_Amaç:_ Bergama gezisini anlatan metin parçasında Kale Mahallesi'nin sokaklarında görüleceği söylenen yapı ve mekânların tamamını sıralayın.

_Metin Parçası:_
Fikret URPER

Helenistik çağda Bergama Krallığı’nın Marmara Denizi’nden Antalya’ya kadar uzanan bölgede hüküm sürdüğü; zenginliğin, sanatın ve kültürün yoğun yaşandığı dönemlerden Roma İmparatorluğu’na, daha sonra Doğu Roma’nın hâkimiyetinde geçen yıllara, ardından Karesi Beyliği’ne ve daha sonra Osmanlı sınırları içerisinde kalan Bergama, genç Türkiye Cumhuriyeti’nin kurtuluş mücadelesinde de aktif görev almıştır. Kuzey Ege’nin dünyaca tanınan tarih ve kültür şehri olmuştur.

Tarihini merak edenler her türlü kaynağa rahatlıkla ulaşabilecekleri için ben sizi sıkmadan bu şehirde gezdirmek isterim sizde aynı düşüncede iseniz, haydi önden buyurun o zaman.

Sabah kahvaltısını son dönemlerde popüler olan ama bir o kadar da lezzetli olan Eşref ya da İbrahim Amca’da yaptıktan sonra, yediklerinizi eritmenin en güzel yolu yürüyerek eski bir Rum mahallesi olan Kale Mahallesi’ne çıkmaktır. Sokaklarını keşfedin; virane yapılar, içinde yaşanılan özensiz tadilat yapılmış evler, özenle restore edilmiş yapılar, butik oteller, restoranlar ve birkaç kafe ,taş yapıların arasında size keyifli bir tarihe yolculuk yaptıracaktır. Oradan binin teleferiğe; daha önce gitmediyseniz Bergama Krallığı’nın başkentliğini yapmış Kale’yi ziyaret edin.

_Verilen Veriler:_
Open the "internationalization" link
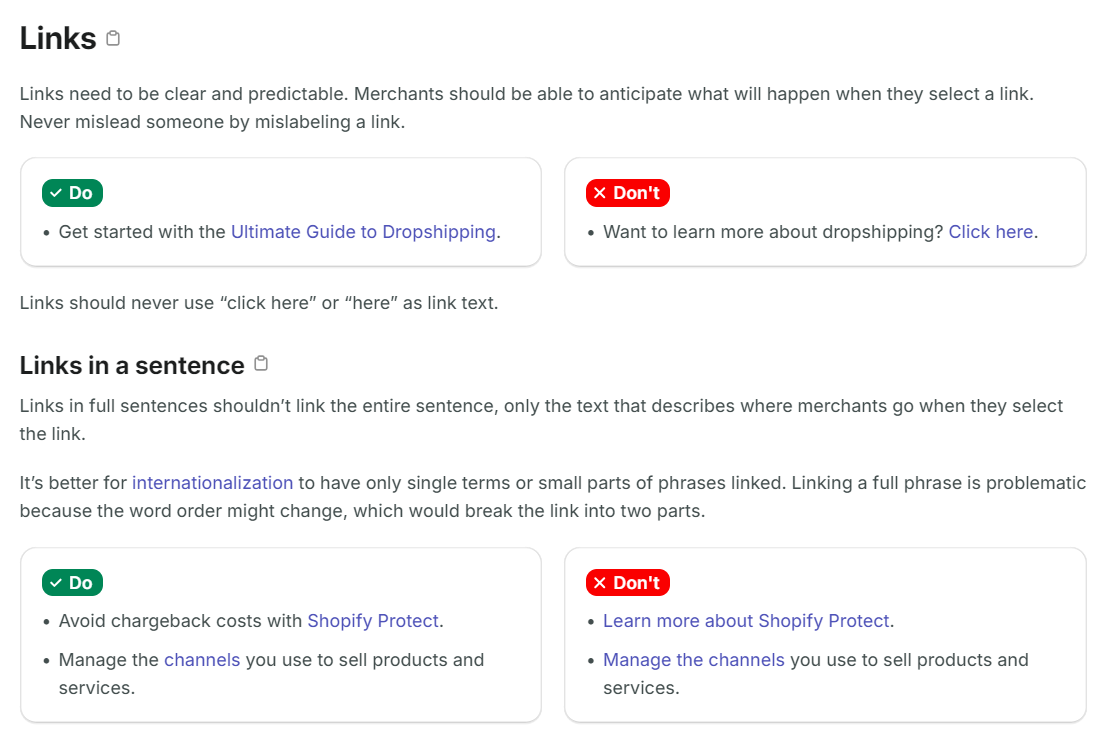This screenshot has width=1102, height=742. coord(212,482)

_Alıştırma Cevabı:_
- Virane yapılar
- İçinde yaşanılan, özensiz tadilat yapılmış evler
- Özenle restore edilmiş yapılar
- Butik oteller
- Restoranlar
- Birkaç kafe